Retype the items exactly, covering the stretch from the line containing "Click the blue" through the end of the items.

◆ ◆ ◆

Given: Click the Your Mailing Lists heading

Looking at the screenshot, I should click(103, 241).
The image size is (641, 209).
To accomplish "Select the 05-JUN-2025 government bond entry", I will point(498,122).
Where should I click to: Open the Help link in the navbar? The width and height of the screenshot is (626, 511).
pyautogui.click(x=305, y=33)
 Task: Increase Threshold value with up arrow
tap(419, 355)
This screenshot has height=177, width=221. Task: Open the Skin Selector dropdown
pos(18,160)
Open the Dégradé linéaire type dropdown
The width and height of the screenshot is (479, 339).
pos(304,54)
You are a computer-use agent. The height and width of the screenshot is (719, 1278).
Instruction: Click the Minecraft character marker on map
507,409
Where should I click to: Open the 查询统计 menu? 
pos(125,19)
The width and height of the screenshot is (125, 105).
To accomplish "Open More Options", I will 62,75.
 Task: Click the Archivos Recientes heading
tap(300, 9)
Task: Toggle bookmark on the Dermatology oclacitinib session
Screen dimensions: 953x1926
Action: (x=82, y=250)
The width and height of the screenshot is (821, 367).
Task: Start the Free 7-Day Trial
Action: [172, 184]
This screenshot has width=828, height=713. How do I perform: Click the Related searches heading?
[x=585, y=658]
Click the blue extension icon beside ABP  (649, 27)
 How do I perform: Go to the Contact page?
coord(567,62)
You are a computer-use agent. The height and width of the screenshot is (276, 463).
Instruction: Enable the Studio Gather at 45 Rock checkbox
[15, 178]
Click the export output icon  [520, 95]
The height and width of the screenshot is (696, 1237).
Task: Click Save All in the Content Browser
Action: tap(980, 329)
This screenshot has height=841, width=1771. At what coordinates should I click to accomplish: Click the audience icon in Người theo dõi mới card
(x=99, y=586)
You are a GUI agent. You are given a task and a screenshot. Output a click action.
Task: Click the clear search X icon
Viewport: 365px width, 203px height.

◆ ◆ ◆

→ Solution to this task
Click the blue extension icon beside ABP  (649, 27)
 How do I perform: Go to the Contact page?
coord(567,62)
You are a computer-use agent. The height and width of the screenshot is (276, 463).
Instruction: Enable the Studio Gather at 45 Rock checkbox
[15, 178]
Click the export output icon  [520, 95]
The height and width of the screenshot is (696, 1237).
Task: Click Save All in the Content Browser
Action: tap(980, 329)
This screenshot has height=841, width=1771. At what coordinates should I click to accomplish: Click the audience icon in Người theo dõi mới card
(x=99, y=586)
You are a GUI agent. You are given a task and a screenshot. Output a click action.
Task: Click the clear search X icon
Viewport: 365px width, 203px height.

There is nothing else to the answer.